Transcribe exactly, and only, the lines from the one containing "The height and" through the end of the entries below, leaving the pictures out.

(Beginning of RECORDS TO USE)

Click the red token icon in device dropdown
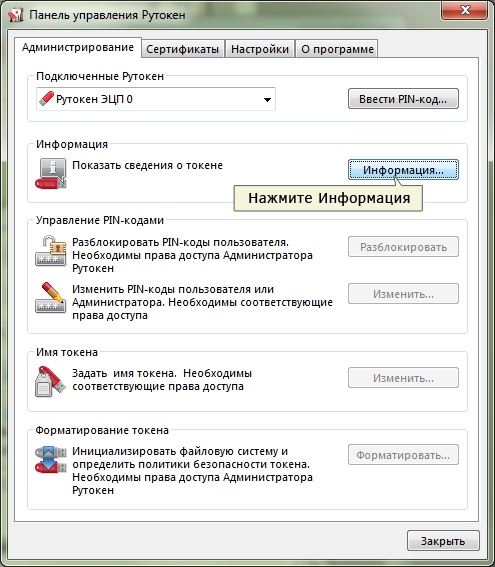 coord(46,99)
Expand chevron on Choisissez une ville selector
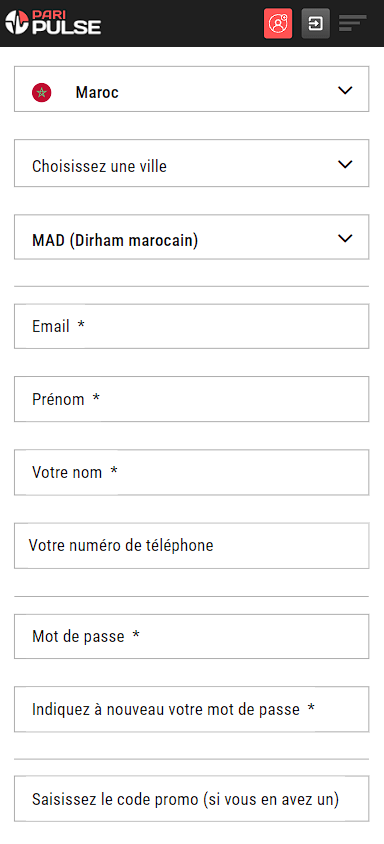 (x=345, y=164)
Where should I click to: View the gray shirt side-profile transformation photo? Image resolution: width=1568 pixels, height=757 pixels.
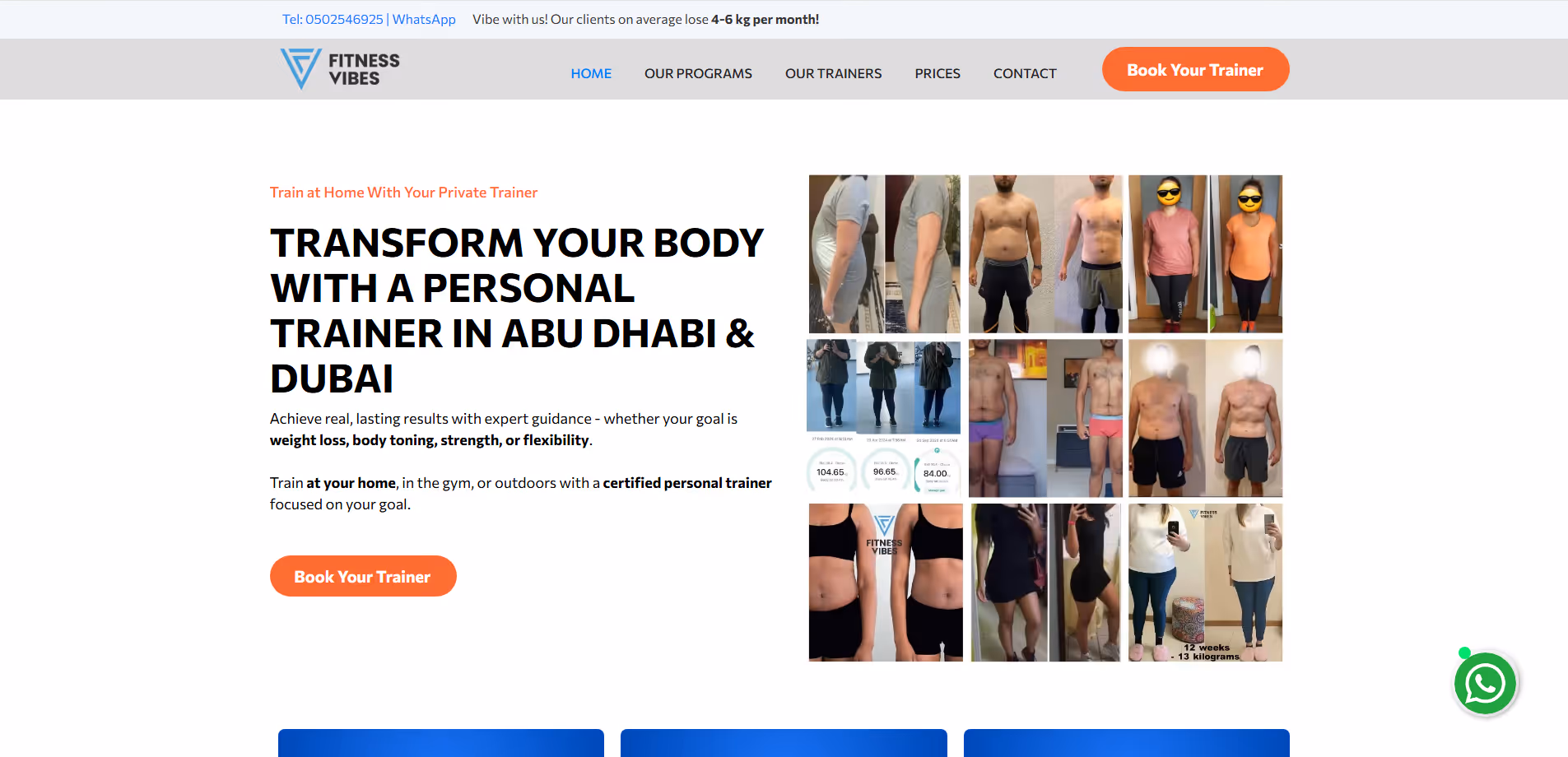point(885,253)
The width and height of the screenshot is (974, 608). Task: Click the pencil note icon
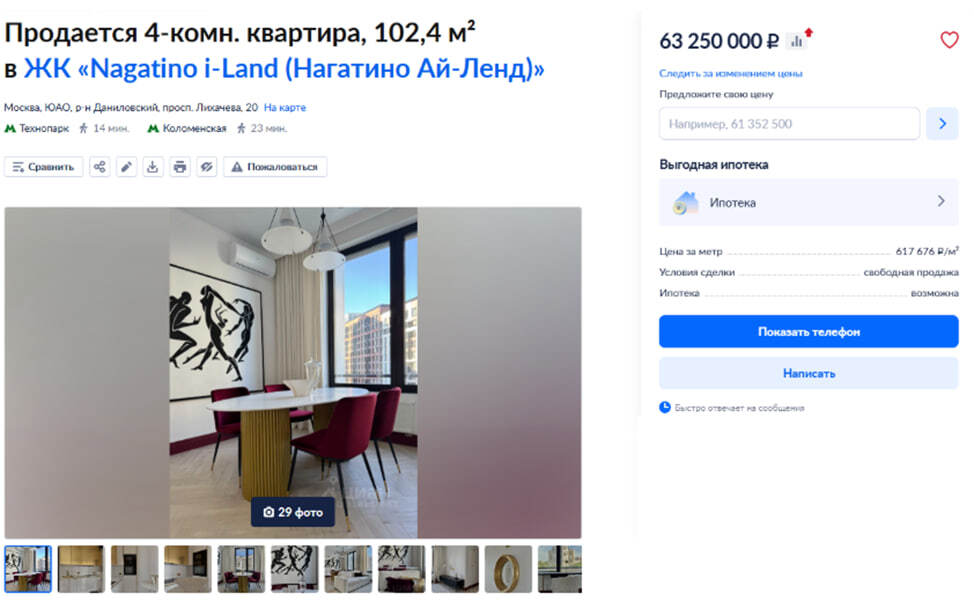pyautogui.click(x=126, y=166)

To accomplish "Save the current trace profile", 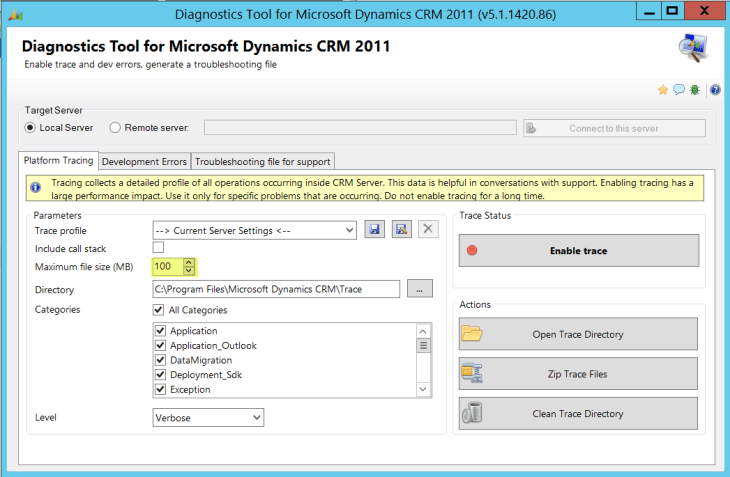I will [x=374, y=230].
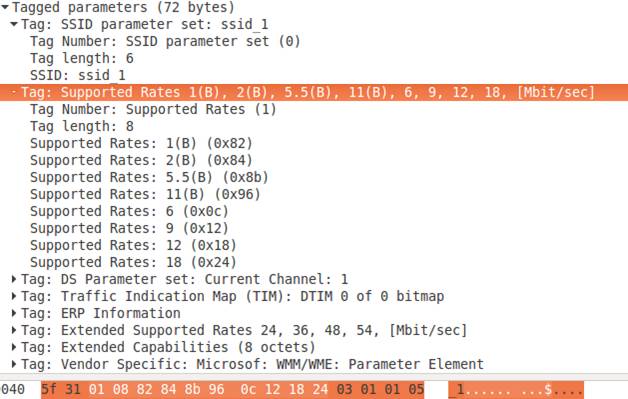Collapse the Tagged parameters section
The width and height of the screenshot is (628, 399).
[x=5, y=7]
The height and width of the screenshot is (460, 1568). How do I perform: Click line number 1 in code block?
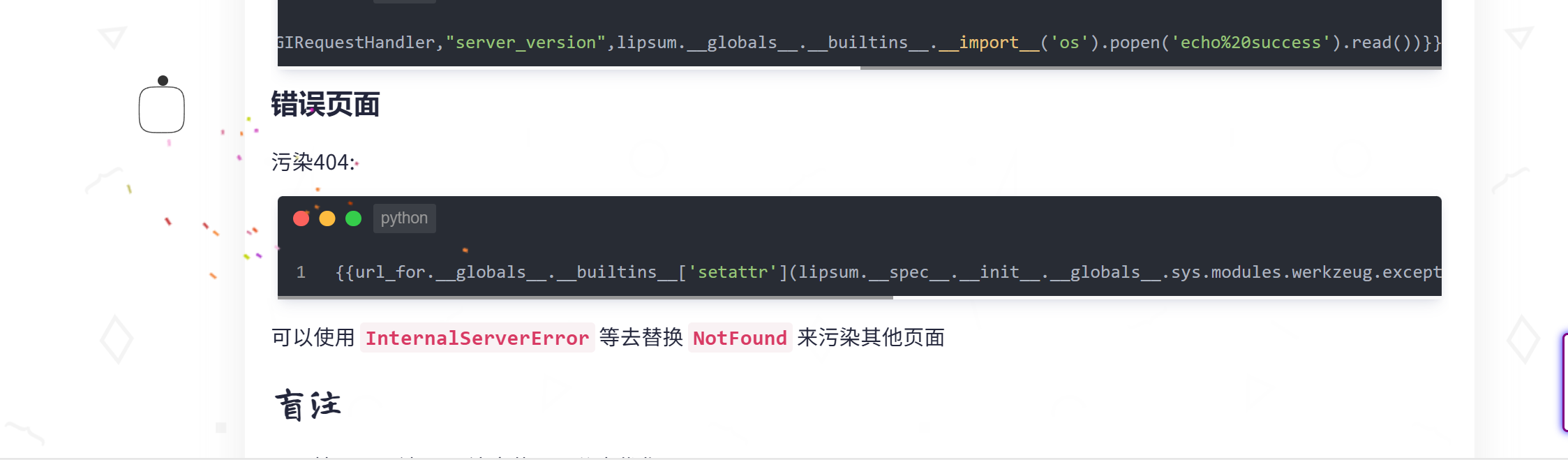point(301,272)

(End of RECORDS TO USE)

TASK ANSWER:
The height and width of the screenshot is (460, 1568). How do I perform: Click line number 1 in code block?
point(301,272)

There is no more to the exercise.